BRIEF:
Render the items below as a Markdown table with two columns, Index and Entry, giving each non-blank line its own numbered row. Leave the pictures out.
● ● ● ● ●
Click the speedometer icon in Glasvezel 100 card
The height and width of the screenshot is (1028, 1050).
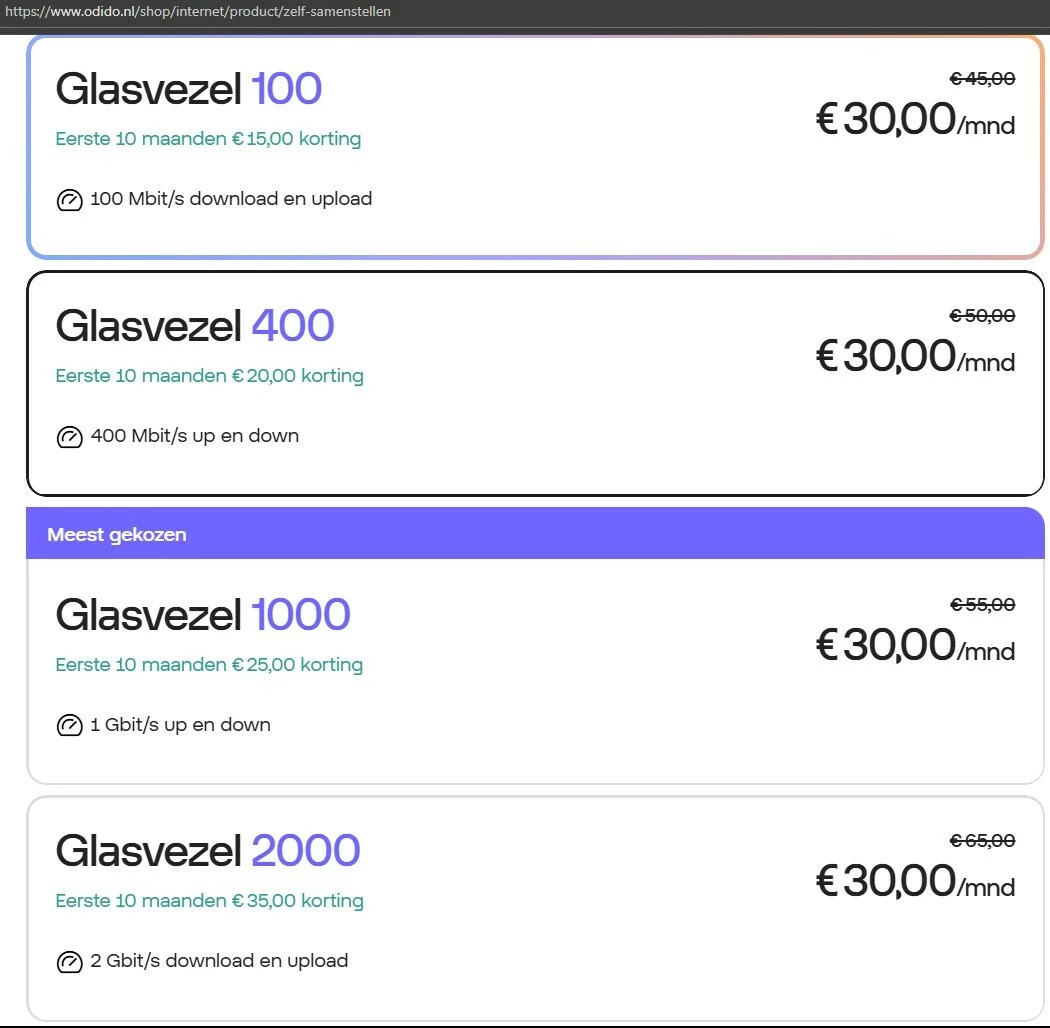pos(69,200)
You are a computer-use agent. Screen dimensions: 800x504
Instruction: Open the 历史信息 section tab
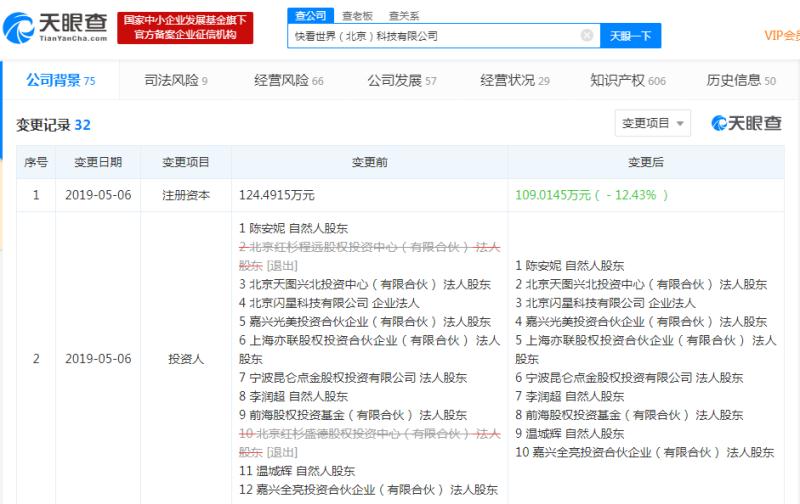tap(741, 80)
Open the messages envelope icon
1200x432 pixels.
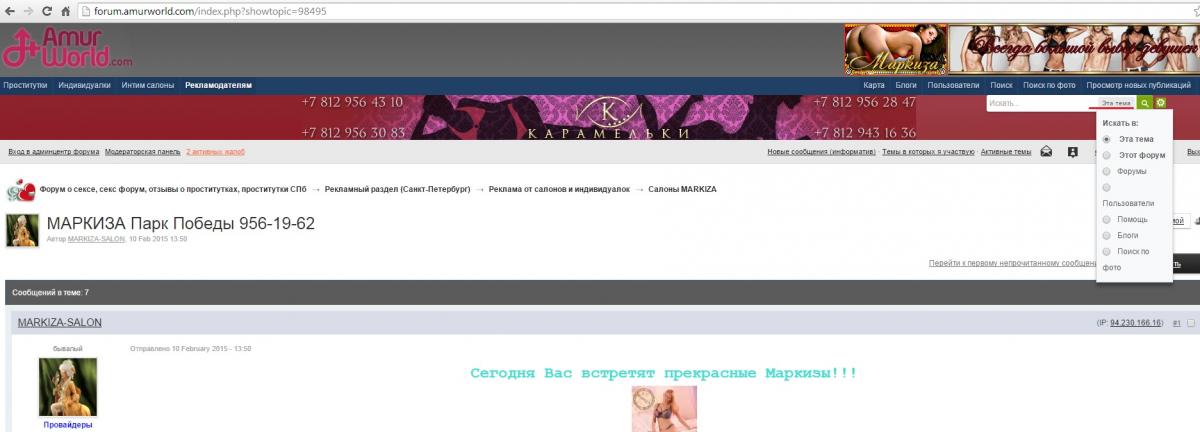[1046, 152]
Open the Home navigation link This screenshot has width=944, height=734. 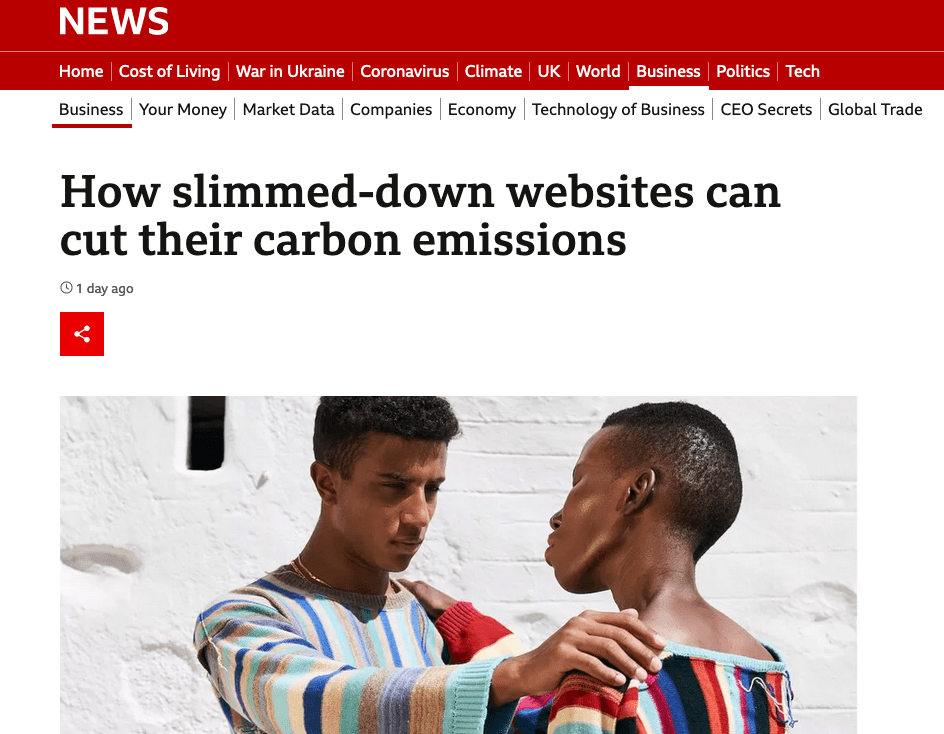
● ● ● ● ●
COMPLETED TASK:
| Index | Entry |
|---|---|
| 1 | Click the speedometer icon in Glasvezel 100 card |
| 2 | The height and width of the screenshot is (1028, 1050). |
| 3 | pos(69,200) |
| 4 | You are a computer-use agent. Screen dimensions: 800x504 |
| 5 | Instruction: Open the 历史信息 section tab |
| 6 | tap(741, 80) |
| 7 | Open the messages envelope icon |
| 8 | 1200x432 pixels. |
| 9 | [1046, 152] |
| 10 | Open the Home navigation link This screenshot has width=944, height=734.  |